La idea de reconocer al que extraviamos, presupuesta en el método, es un contrasentido: para reconocerlo hay que tenerlo delante y visible, que es lo que no se podrá mientras se lo tenga extraviado. Recuperar la habilidad de reconocerlo y haberse desbloqueado la memoria son la misma cosa. Mientras tanto, el buscado no aparecerá ni siquiera en un desfile generado con una regla externa y neutral, aun cuando debería encabezarlo. Cuando al otro día Silvina o yo averiguamos el nombre, nos dimos cuenta con asombro de que no habíamos mencionado a Ariel Ortega, Orteguita, en ese momento el mejor jugador del campeonato local.
En otro empleo del método –tardo en aprender–, estaba solo en mi departamento listando mentalmente los nombres de mujeres que conocía, de las más significativas a las menos, que es como me fueron saliendo. Y en ningún momento salió el nombre de pila de la que en ese entonces era mi amadísima ex novia, el mismo que el de la modelo alemana que estaba tratando de recordar.

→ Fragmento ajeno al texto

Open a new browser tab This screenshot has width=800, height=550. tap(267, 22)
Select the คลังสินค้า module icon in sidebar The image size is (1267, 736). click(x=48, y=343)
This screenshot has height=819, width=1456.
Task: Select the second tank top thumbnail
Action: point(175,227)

Antes había intentado con descripciones definidas para suscitar la conexión semántica reveladora. Empezaba frases para que, cuando el recuerdo escondido viniera a completarlas, pudiera lanzarme a capturarlo ahí mismo; por ejemplo, “La Valeria Mazza alemana es... _______ Schiffer”. (Para capturar a El Zorro, a lo largo de la serie se le tienden trampas con señuelos y resultados similares.) Atribuí el fracaso al ataque frontal y cambié la estrategia de equivalencias semánticas evocadoras por una de meras coincidencias léxicas, inmotivadas, que abordara al recuerdo por los flancos y lo sorprendiera desprevenido.
En definitiva, el bloqueo no se deja vencer de frente ni burlar por los costados: ni mediante la inducción oportuna del nombre buscado ni mediante su exhibición en una rueda de reconocimiento, objetivos por igual inalcanzados. Los accesos laterales también están bloqueados porque lo bloqueado no es un dato suelto, aislado, sino una red vial: el dato y todos los datos que llevan al dato, que instantáneamente se solidarizan con el escondido y andá a encontrarlos.
Resumo. La fuerza de esos bloqueos llega a descabezar listas; me hace ciego a la omisión que antes me hizo cometer (y no en el quinto o sexto puesto: en el primero). Lo mismo que lograba la fuerza que me hacía escribir lo que no me permitía leer, pero cambiando el juego de disfraces por el de las escondidas.